Task item A - In the passage below about the fiscal 2021 state budget, why might a decision on the state budget process be delayed for several more weeks? Answer in one to three sentences.
Task item B - Write the next part of the passage below about the fiscal 2021 state budget, picking up after its last sentence.

Start of Selected passage

When Gov. Charlie Baker filed his fiscal 2021 budget recommendation on Jan. 22, prospects for enacting a state budget bill, and for finalizing amounts to be spent on municipal and school aid and other budget accounts, appeared to be on a normal course.

The House and Senate were expected to approve budget bills in April and May and send a final version to the governor around July 1, and state revenue assumptions would be largely based on a consensus revenue forecast adopted in late December.

By March, the COVID-19 pandemic had turned the world on its head, and the budget process for next year at the state and local levels is now characterized by extreme uncertainty about when budgets can be finalized and what levels of spending might be included.

There have been no announcements from the governor’s office or the Legislature as to when the fiscal 2021 budget will be taken up or how decisions will be made on funding levels. There has been some unofficial talk, however, about a House-Senate joint budget being taken up later in the budget process and about the state starting fiscal 2021 with interim budgets. A decision on the state process may be delayed for another several weeks until a clearer picture of the state’s fiscal condition emerges.

End of Selected passage
Start of Dataset content

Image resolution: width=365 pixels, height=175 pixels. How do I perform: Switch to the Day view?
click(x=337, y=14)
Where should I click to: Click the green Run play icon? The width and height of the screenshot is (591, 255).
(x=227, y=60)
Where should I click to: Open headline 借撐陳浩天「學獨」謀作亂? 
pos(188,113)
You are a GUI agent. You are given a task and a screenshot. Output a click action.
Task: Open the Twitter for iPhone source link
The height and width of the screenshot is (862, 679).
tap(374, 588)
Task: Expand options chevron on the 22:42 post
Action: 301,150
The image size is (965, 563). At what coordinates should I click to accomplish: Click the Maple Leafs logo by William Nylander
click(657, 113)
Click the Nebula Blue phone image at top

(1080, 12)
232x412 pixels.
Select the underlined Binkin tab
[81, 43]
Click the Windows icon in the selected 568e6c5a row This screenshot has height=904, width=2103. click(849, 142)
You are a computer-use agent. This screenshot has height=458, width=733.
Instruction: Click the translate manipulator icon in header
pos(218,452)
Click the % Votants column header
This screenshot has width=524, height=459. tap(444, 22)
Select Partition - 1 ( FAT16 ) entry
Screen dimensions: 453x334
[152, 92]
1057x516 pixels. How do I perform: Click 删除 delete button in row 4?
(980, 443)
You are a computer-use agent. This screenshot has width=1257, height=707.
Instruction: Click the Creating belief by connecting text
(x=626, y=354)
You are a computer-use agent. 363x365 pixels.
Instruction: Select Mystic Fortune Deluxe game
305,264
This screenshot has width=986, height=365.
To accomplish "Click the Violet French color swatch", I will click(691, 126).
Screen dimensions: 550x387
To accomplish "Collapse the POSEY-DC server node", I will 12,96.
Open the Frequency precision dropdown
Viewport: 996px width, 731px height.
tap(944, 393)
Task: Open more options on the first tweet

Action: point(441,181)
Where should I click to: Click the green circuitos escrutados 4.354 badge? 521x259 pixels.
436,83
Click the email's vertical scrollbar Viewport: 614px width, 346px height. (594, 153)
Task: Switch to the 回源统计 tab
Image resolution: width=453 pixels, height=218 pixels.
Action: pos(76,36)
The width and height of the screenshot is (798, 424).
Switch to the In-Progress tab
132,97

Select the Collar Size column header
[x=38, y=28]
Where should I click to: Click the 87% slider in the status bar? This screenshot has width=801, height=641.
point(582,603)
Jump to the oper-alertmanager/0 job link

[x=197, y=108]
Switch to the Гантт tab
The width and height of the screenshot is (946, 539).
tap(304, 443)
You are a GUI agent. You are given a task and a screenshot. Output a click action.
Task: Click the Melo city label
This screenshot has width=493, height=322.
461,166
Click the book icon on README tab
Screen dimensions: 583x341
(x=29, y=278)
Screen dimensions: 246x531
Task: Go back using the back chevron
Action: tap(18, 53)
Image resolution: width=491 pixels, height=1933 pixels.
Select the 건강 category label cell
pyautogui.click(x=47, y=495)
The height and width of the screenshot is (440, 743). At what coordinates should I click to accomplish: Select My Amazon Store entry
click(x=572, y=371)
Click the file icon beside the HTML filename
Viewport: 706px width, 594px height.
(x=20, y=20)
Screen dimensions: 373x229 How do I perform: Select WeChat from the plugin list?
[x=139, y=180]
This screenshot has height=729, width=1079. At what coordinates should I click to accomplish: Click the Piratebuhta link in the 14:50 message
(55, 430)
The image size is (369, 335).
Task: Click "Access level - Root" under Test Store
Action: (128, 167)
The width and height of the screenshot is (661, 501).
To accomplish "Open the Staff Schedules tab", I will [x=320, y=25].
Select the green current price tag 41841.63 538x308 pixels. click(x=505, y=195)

End of Dataset content

Expected output A - A decision may be put off until a clearer picture of the state's fiscal condition emerges. The COVID-19 pandemic has left extreme uncertainty about when budgets can be finalized and what spending levels they might include.

Expected output B -
At the local level, municipal officials are revisiting almost every assumption about how to close fiscal 2020 and get started on fiscal 2021, while at the same time reinventing how local government is practiced and decisions get made.

The main reasons for the high level of budget uncertainty are the still-unfolding economic and revenue impacts resulting from actions taken to counter the pandemic, including business closures and social distancing rules. While plans are being drawn to restart economic and social activity, the timing and results are unknown.

Projecting revenues
At the consensus revenue hearing in December, the Massachusetts Taxpayers Foundation provided state finance officials with a “limited growth forecast” of 1.7% for fiscal 2021 after accounting for scheduled tax cuts. The governor’s budget (H. 2) used a growth rate of 2.8%, and preliminary municipal Cherry Sheets released in January were based on this estimate, which allowed for a $32 million increase in Unrestricted General Government Aid and a $304 million increase in Chapter 70 school aid to implement the first year of the Student Opportunity Act.

After Gov. Baker’s state of emergency declaration on March 10, the Taxpayers Foundation forecast that fiscal 2020 revenues would fall short of the benchmark by some $300 million to $500 million, and that fiscal 2021 revenues could drop by $2 billion or $3 billion.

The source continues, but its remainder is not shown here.